▶ [TRECHO]
#####

O procurador-geral do Banco Central do Brasil, Isaac Sidney Menezes
Ferreira, afirmou em documentos enviados na última sexta-feira (14) ao
Superior Tribunal de Justiça (STJ) e ao Supremo Tribunal Federal (STF) que
eventual determinação judicial para corrigir os saldos das contas do
Fundo de Garantia por Tempo de Serviço (FGTS) com base na inflação
implicaria a revisão de "milhões" de contratos de financiamento
habitacional.
A sobrevivência do sistema [de concessão de crédito habitacional]
dependeria imperiosamente da revisão de todos os contratos firmados com
recursos do FGTS"
Isaac Sidney Menezes Ferreira, procurador-geral do Banco Central
Ações no STJ e no STF (veja ao final desta reportagem) pedem a
correção por indíces de inflação já que, em 2013, a TR foi de 0,19%
contra 5,91% do Índice de Preços ao Consumidor Amplo (IPCA). O Banco
Central pediu para participar do julgamento desses processos nos dois
tribunais porque é responsável por calcular a TR a partir de metodologia
estipulada pelo Conselho Monetário Nacional (CMN).
Atualmente, os depósitos no FGTS são corrigidos pela Taxa Referencial (TR) – índice usado para corrigir as cadernetas de poupança – mais juros de 3% ao ano. Cada
trabalhador com carteira assinada tem uma conta do FGTS, composta de 8%
do salário que é depositado mensalmente pelo empregador. O dinheiro
pode ser sacado em caso de demissão sem justa causa ou aposentadoria.
Segundo
o procurador do BC, os juros atuais de financiamento, que variam entre
6% e 8,66% ao ano para aquisição da casa própria pelo Sistema Financeiro
de Habitação (SFH), poderiam chegar a 11% se fosse adotado um índice de
inflação para a correção do FGTS.
Isaac Sidney Menezes Ferreira destacou nos documentos que, com a
correção pela inflação, "a sobrevivência do sistema [de concessão de
crédito habitacional] dependeria imperiosamente da revisão de todos os
contratos firmados com recursos do FGTS". Ele acrescenta que haveria
"repercussão em milhões de contratos no âmbito do SFH".

#####

▶ [DADOS COLETADOS]
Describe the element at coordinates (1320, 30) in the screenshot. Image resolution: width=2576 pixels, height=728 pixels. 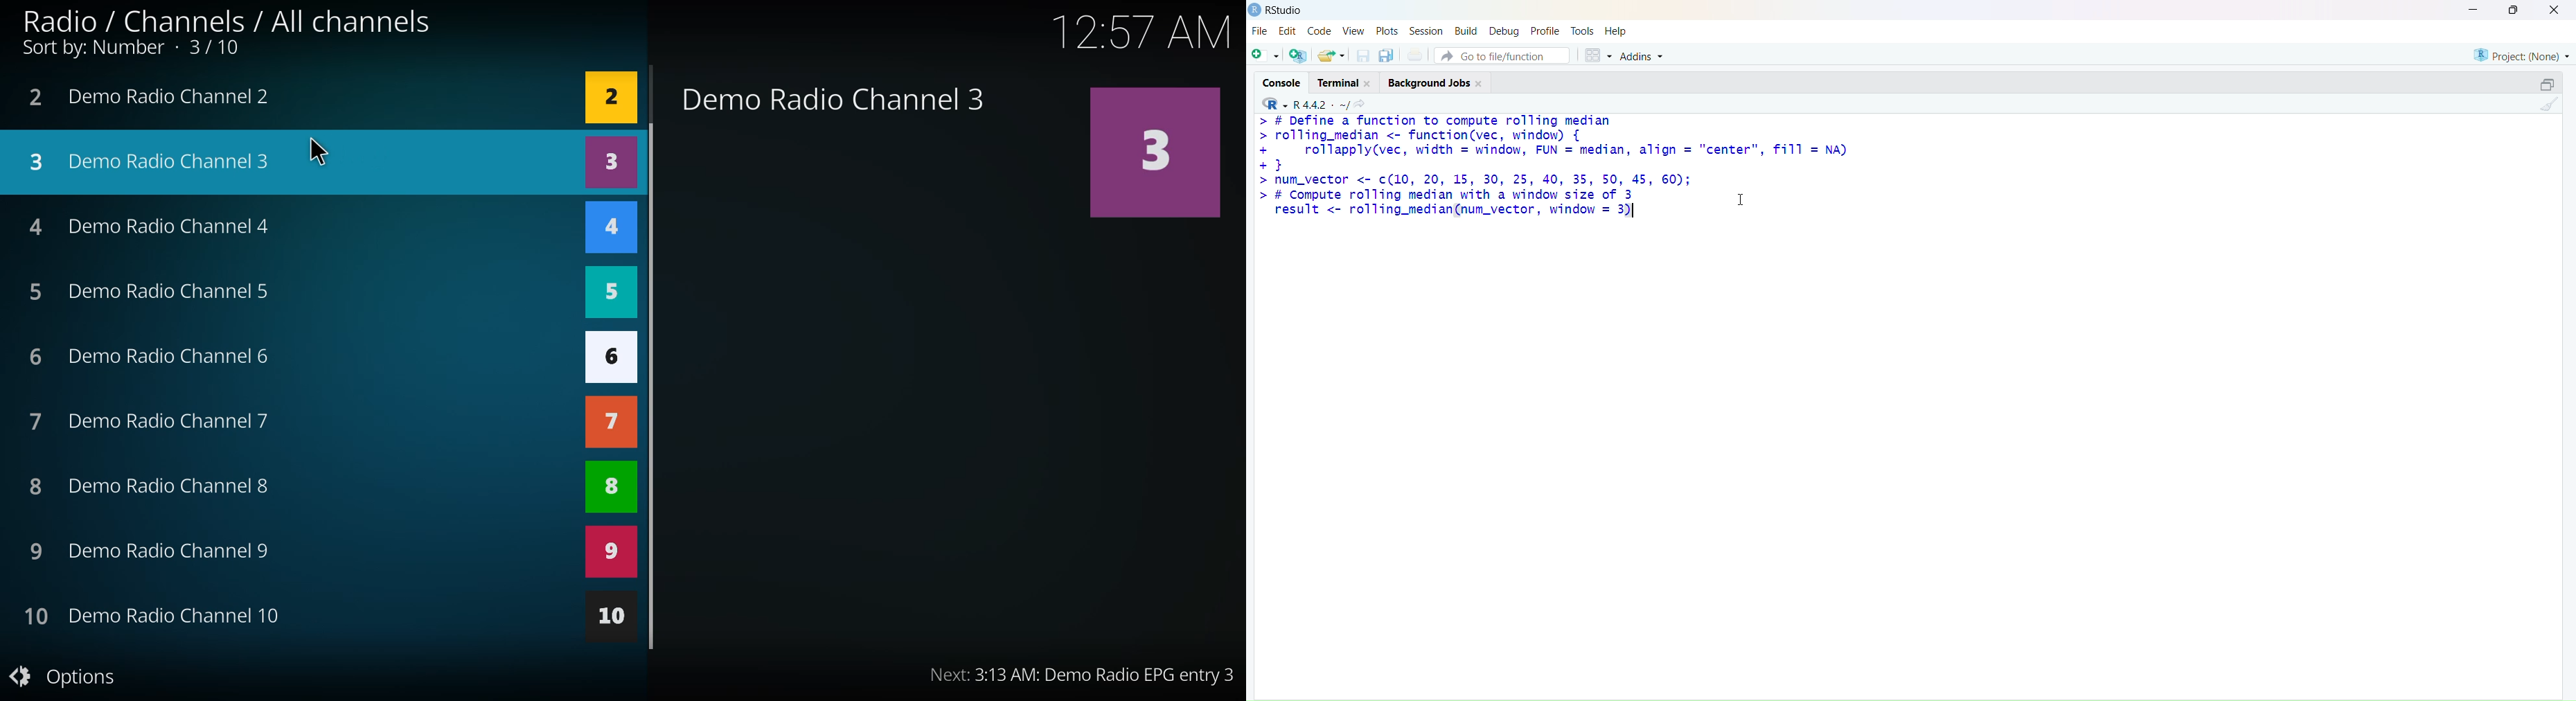
I see `code` at that location.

#####

▶ [OBJETIVO 1] Segundo o trecho, qual foi a variação da TR em 2013?
▶ [OBJETIVO 2] Liste todos os percentuais que aparecem no trecho, na ordem em que surgem.
▶ [OBJETIVO 3] Reproduza a passagem do trecho que vai de "Isaac Sidney Menezes Ferreira, procurador-geral" até "Monetário Nacional (CMN).".

▶ [RESOLUÇÃO 1] Em 2013, a TR foi de 0,19%.

▶ [RESOLUÇÃO 2] 0,19%; 5,91%; 3%; 8%; 6%; 8,66%; 11%

▶ [RESOLUÇÃO 3]
Isaac Sidney Menezes Ferreira, procurador-geral do Banco Central
Ações no STJ e no STF (veja ao final desta reportagem) pedem a
correção por indíces de inflação já que, em 2013, a TR foi de 0,19%
contra 5,91% do Índice de Preços ao Consumidor Amplo (IPCA). O Banco
Central pediu para participar do julgamento desses processos nos dois
tribunais porque é responsável por calcular a TR a partir de metodologia
estipulada pelo Conselho Monetário Nacional (CMN).